We propose the principle that the overall activity of a protein complex is in general robust to an increase, but not to a decrease in the expression of its subunits. This means that whereas phenotypes resulting from a decrease in gene expression can be predicted because they cluster on networks of protein complexes, over-expression phenotypes cannot be predicted in this way. We discuss the implications of these findings for understanding how cells are regulated, how they evolve, and how genetic perturbations connect to disease in humans.

It struck me that these observations can all be explained by the just-in-time assembly model for temporal regulation of protein complex assembly, which I developed together with members of Søren Brunak’s group. For a long explanation and discussion of the model see our paper “Evolution of Cell Cycle Control: Same Molecular Machines, Different Regulation”. For the short version see the figure below, which shows how cell-cycle regulation of just a single subunit is sufficient to control when during the cell cycle a complex is active (click to enlarge):

The just-in-time assembly hypothesis

What will happen if you knock down the expression of one subunit of a complex? The maximal number of complete complexes that can be assembled will be reduced, irrespective of whether the subunit is dynamic or static. Whether this results in a given phenotype depends on the function of the complex. However, the effect should in principle be the same for different subunits of the same complex, which is exactly what Lehner and coworkers observed.

What if you instead overexpress one subunit of a complex? For a static subunit it should not really matter; the maximal number of complete complexes that can be assembled is unchanged. On the other hand, overexpression of a dynamic subunit may cause the complex to become constitutively active, which could have disastrous consequences for the cell. Overexpression of dynamic and static subunits of the same complex should thus give rise to different phenotypic effects. This would explain the observation by Lehner and coworkers that subunits of the same complex often have different overexpression phenotypes.

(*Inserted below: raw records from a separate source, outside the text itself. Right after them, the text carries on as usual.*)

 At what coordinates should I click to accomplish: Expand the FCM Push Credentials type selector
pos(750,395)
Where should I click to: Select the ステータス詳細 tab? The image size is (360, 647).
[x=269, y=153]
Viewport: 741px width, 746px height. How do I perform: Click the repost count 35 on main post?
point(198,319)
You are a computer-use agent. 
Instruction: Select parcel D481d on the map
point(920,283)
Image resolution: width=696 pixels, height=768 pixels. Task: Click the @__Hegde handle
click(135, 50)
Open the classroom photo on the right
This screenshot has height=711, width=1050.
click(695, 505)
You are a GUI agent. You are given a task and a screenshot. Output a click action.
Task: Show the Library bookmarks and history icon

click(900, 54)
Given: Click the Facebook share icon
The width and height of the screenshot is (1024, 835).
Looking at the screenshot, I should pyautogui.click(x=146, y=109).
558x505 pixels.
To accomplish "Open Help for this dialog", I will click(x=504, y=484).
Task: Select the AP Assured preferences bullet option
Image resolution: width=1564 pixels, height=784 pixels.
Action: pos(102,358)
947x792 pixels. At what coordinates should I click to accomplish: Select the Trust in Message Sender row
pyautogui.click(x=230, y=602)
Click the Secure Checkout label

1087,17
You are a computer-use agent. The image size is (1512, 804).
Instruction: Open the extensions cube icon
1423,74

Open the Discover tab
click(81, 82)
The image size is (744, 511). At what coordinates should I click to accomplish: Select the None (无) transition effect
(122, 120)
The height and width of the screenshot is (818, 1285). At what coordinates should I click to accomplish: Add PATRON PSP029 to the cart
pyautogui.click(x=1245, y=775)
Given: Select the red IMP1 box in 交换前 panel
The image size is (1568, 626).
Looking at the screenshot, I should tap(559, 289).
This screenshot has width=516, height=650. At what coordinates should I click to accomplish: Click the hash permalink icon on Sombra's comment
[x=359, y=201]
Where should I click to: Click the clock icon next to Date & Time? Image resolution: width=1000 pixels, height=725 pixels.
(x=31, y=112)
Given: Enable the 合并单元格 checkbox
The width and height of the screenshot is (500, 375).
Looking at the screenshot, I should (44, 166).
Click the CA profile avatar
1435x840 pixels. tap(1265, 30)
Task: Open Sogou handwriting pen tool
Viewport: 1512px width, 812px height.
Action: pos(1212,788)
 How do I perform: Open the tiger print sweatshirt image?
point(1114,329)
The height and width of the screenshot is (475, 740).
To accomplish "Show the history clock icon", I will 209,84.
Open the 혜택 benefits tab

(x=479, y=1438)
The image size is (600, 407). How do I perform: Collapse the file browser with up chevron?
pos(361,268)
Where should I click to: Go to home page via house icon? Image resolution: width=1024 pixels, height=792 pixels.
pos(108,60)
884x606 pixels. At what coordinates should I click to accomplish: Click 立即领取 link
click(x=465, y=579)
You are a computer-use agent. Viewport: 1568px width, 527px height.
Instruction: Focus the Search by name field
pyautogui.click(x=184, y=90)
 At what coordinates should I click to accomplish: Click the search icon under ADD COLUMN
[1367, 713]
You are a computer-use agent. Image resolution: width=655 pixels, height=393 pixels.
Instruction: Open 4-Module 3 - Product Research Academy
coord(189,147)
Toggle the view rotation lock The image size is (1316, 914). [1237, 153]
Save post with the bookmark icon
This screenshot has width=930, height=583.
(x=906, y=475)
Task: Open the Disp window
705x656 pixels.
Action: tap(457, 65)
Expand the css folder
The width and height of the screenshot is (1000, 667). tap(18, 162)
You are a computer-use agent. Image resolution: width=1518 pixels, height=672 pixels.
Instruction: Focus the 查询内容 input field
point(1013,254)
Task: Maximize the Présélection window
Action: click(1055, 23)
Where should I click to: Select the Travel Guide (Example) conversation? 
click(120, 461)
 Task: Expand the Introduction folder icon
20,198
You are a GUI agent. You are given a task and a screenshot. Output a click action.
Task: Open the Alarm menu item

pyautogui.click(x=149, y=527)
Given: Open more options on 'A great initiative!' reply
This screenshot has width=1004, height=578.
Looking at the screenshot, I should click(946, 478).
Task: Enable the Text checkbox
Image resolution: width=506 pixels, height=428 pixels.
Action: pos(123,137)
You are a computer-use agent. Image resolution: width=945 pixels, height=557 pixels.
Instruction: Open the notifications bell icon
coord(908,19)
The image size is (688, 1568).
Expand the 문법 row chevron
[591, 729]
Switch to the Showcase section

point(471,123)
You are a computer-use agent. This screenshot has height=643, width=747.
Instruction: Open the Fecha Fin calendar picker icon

If this hypothesis is true, genes that lead to phenotypic effects when overexpressed should preferentially encode dynamic proteins, i.e. many of the genes should be periodically expressed. In fact, this correlation between overexpression phenotype and cell-cycle regulation was already described by the Hughes, Boone and Andrews labs who originally published the dataset on overexpression phenotypes (for details see their paper in Molecular Cell):

Genes expressed periodically during the cell cycle (de Lichtenberg et al., 2005) were more likely to show an overexpression phenotype (p = 0.017), and in particular, this tended to cause abnormal morphology [p < 10-13] or cell cycle arrest [p < 10-14](Table S3). When the analysis is limited to genes known to function in the mitotic cell cycle, we still find that overexpression of periodically expressed genes is more likely to cause cell cycle arrest (p = 0.008) or abnormal morphology (p = 0.006) than constitutively expressed cell cycle genes (Table S3), indicating that unscheduled expression of genes that are usually expressed periodically often leads to toxicity.

The results of the two papers thus point in the direction that the just-in-time assembly hypothesis can explain the qualitatively differences between knock-down and overexpression phenotypes.